ANY info regarding this mod would be greatly appreciated, TY in advance. 
-Chuck


----------



## bshanahan14rulz (Mar 28, 2012)

It depends on who you bought your kit from. Usually they will try to keep the arc chamber close to where the low beam filament was. The low beam filament is the one that is under the cap in the bulb. Of course, all of these kits are made in China, so it is just as likely that they just take 35W tubes and stuff them into old H4 bases with no regard to placement. 

Generally speaking, you can tell by the output if it is focused or not by playing with the bulb spacing, i.e. using spacers between the bulb base and the bulb holder on the reflector.

the bixenon function sounds like it might be cool, but I have a feeling like it might just make a flood ring instead of a flood beam. If it does, then just don't use it ;-) 

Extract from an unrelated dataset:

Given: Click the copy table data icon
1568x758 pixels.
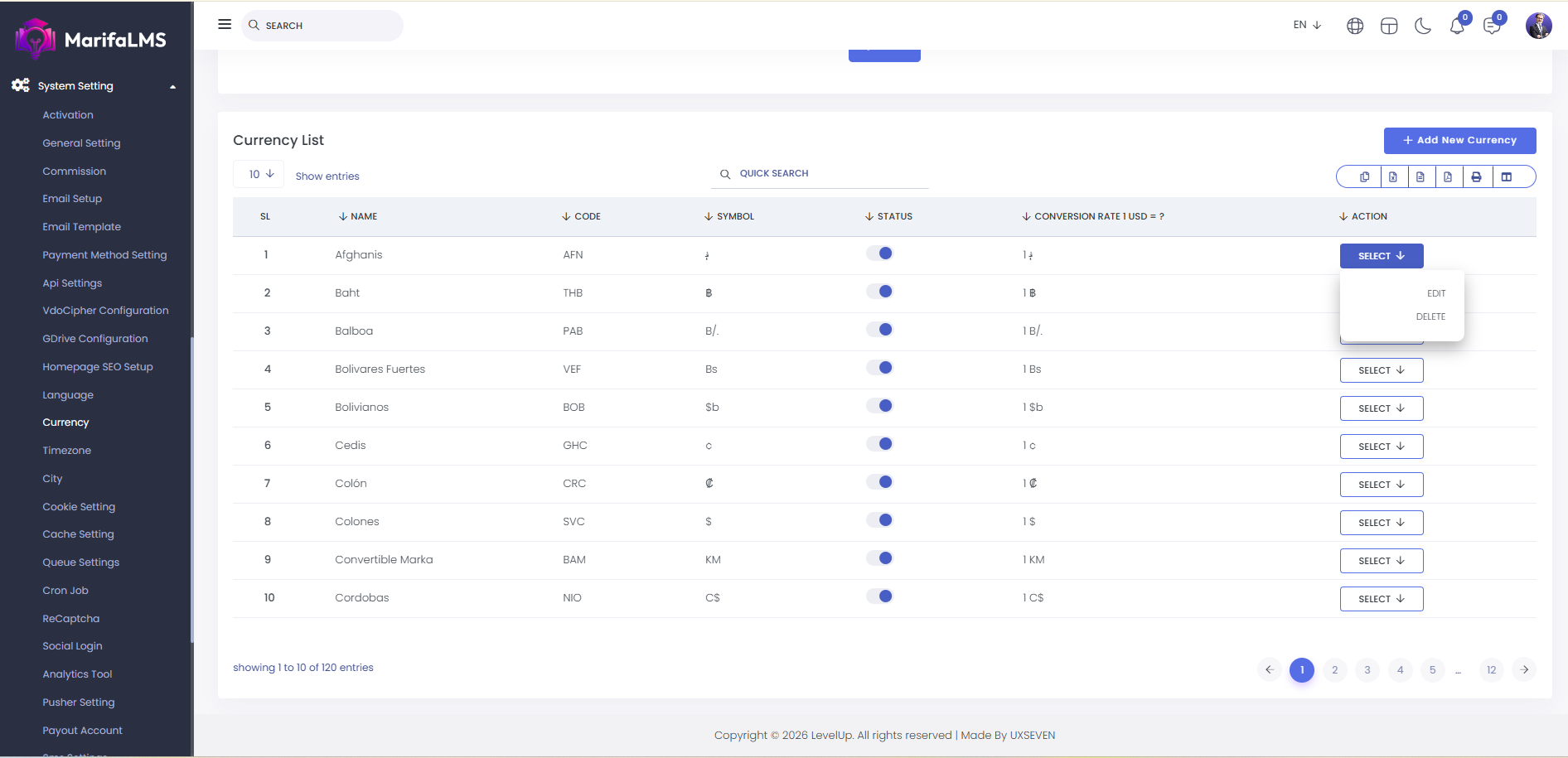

Only bulb base for 35W HIDs that I've worked with is the P32d, but light is light.


----------



## FRITZHID (Mar 28, 2012)

yeah, these are the 55w kits. the stock bulb filaments are Both right next to eachother, which i found odd, thought one would be more forward then the other, but insted it looks like one is on the top and the other below it. was an odd set up imo.
i'm just hoping the kit isn't a total failure. at worst i guess i just buy different bulbs?


----------



## bshanahan14rulz (Mar 29, 2012)

So in stock form, both filaments are either lit or not, i.e. on and off, there isn't a spot and flood mode?

I'm thinking maybe they have two filaments just for extra output at the cost of less "focusability"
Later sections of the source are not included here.